_Reading text_
Should I write a column about both Roboski massacre, which happened eleven years ago on the day I am writing this (28th December), and the murder of three Kurds last week in Paris? Should the intentional massacre by the Turkish state of 34 Kurdish civilians, mostly underaged, be in any way compared to a triple murder that raises many questions but about which we don’t know if Turkey is in any way involved in? Eventually I decided: yes, I can write about both because Roboski and Paris are telling about the position of Kurds in Turkey and in Europe.
The connection between Roboski and me will never be broken. The massacre has defined much of my life in the last decade, both personally and professionaly. I didn’t know much about the Kurdish issue in Turkey before I came to the village for the first time in one of the first days of 2012, less than a week after the massacre took place. Leaving again the same evening, after having written a piece for a news agency and a youth magazine, I had more questions than answers. What on earth had happened here?
I dedicated the months after that to finding answers to that question. It turned out that if you thoroughly explained the Roboski massacre, you explained the Kurdish issue in Turkey from a historical, social and political perspective. What I, in retrospect investigated, was the answer the villagers gave me when I asked them during that first visit why this massacre had happened: “Kürt olduğumuz için”: “Because we are Kurds”. After all my investigations, both in the village and in historical research and interviews with all kinds of experts, I concluded the same: it happened because they were Kurds.

_Given data_

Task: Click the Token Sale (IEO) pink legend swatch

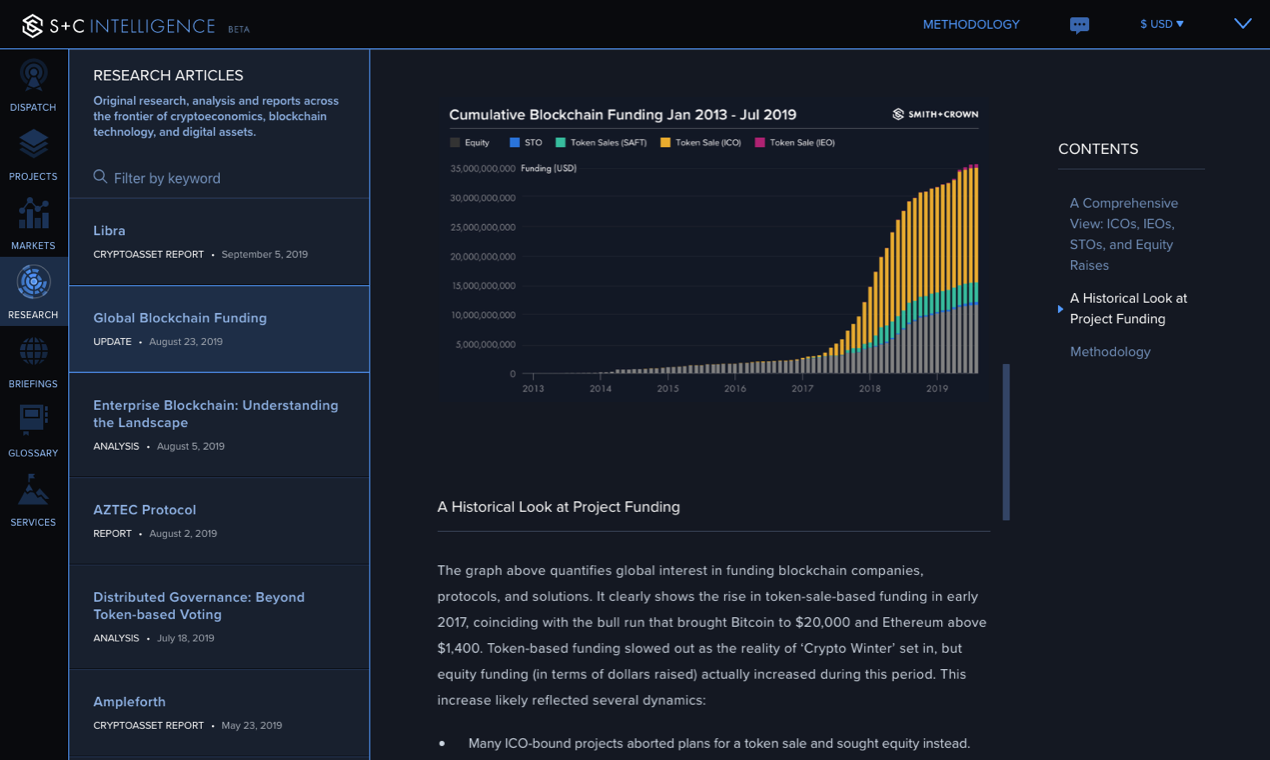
---
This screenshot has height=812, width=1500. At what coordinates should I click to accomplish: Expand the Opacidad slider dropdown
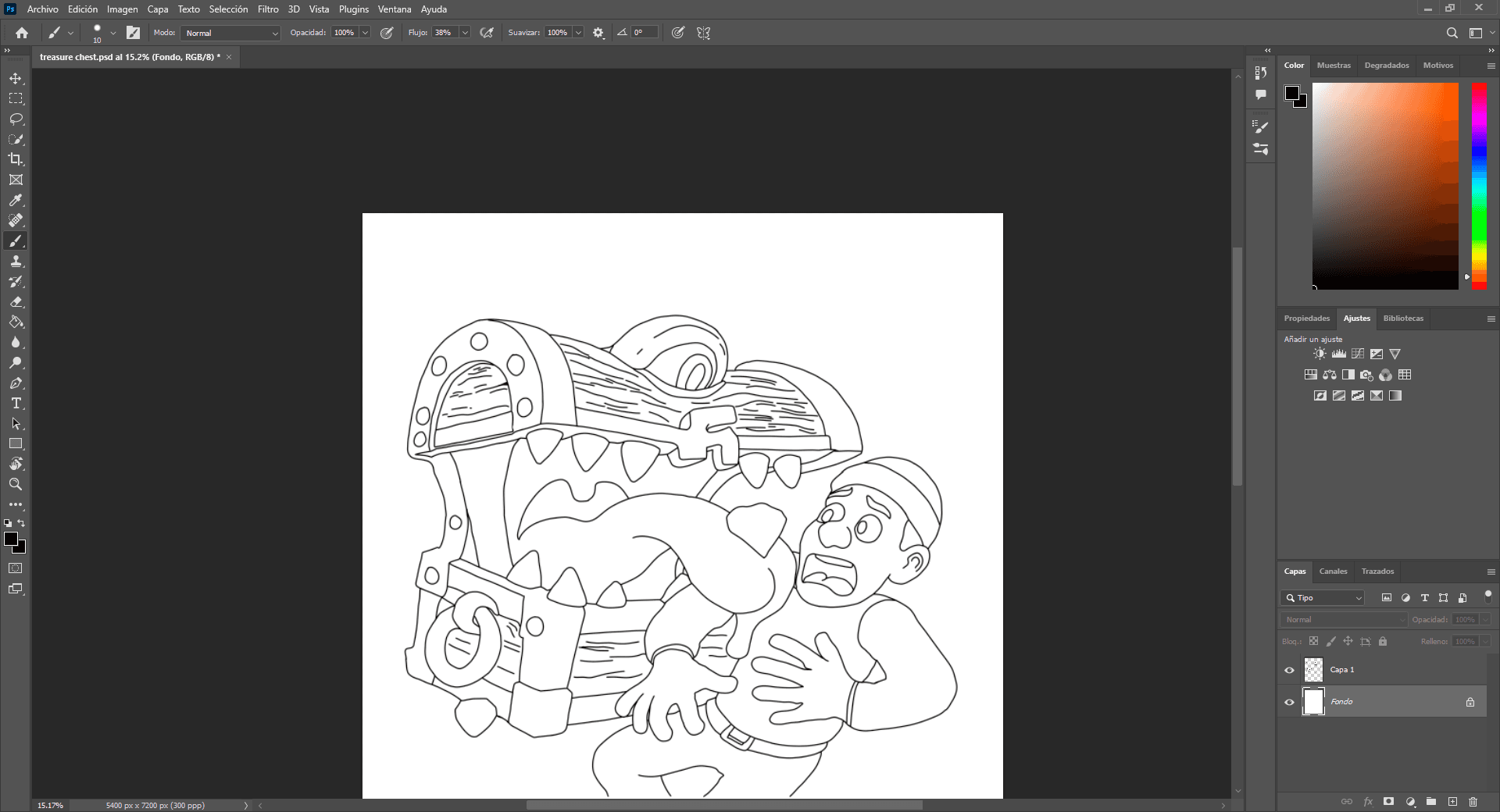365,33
* * *
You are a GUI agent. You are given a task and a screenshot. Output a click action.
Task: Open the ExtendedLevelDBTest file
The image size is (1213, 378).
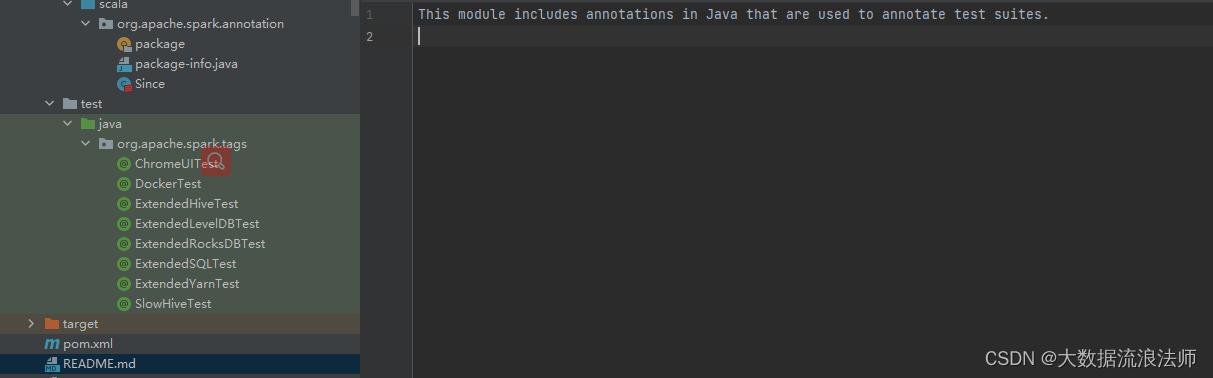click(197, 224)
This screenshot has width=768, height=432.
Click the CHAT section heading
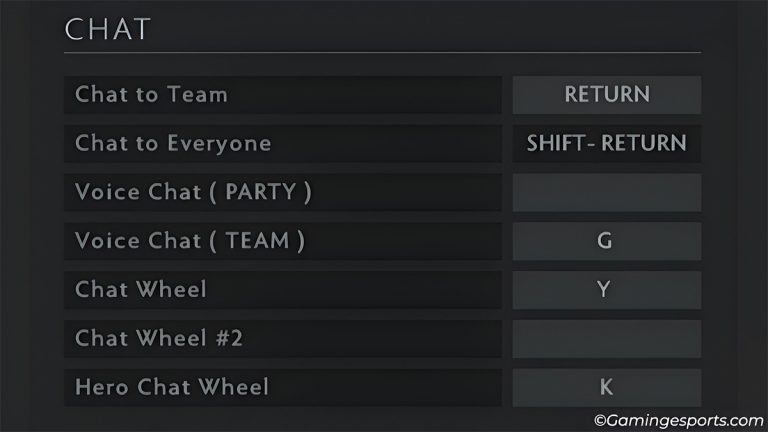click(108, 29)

_Problem to work on_
Which place names appear in the column about the Roboski massacre? List each one once.

_Answer to this problem_
Roboski, Paris, Turkey, Europe